TASK TO CARRY OUT: For each entry, restate it word for word while omitting any image it holds.

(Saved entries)

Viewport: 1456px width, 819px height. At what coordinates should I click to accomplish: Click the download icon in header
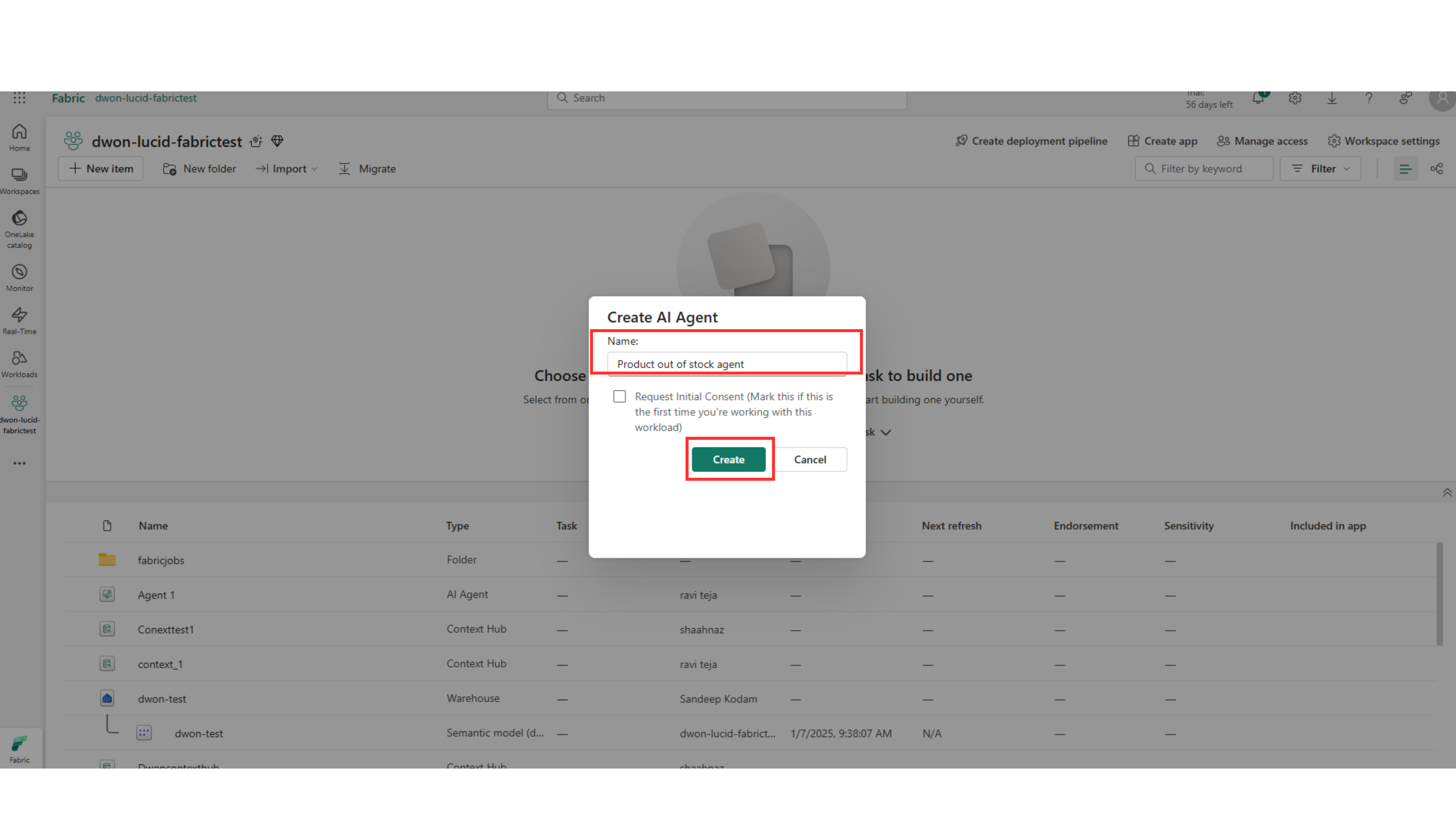pyautogui.click(x=1332, y=98)
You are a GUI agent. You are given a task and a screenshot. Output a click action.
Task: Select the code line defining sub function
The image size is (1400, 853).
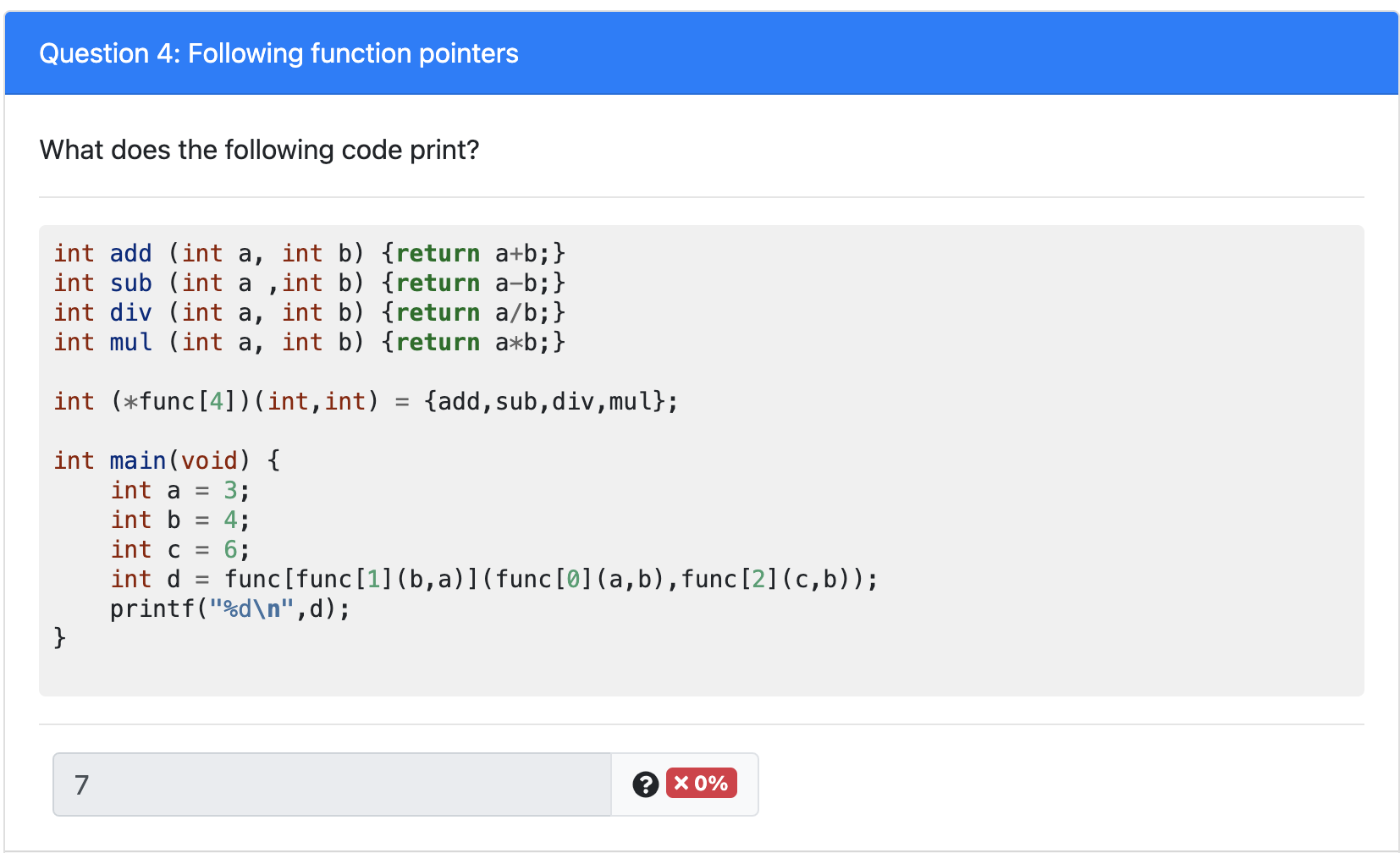(310, 283)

OUTPUT:
Viewport: 1456px width, 819px height. At what coordinates should I click to accomplish: Click the download icon in header
pyautogui.click(x=1332, y=98)
You are a GUI agent. You are given a task and a screenshot. Output a click action.
Task: Select the code line defining sub function
The image size is (1400, 853).
(310, 283)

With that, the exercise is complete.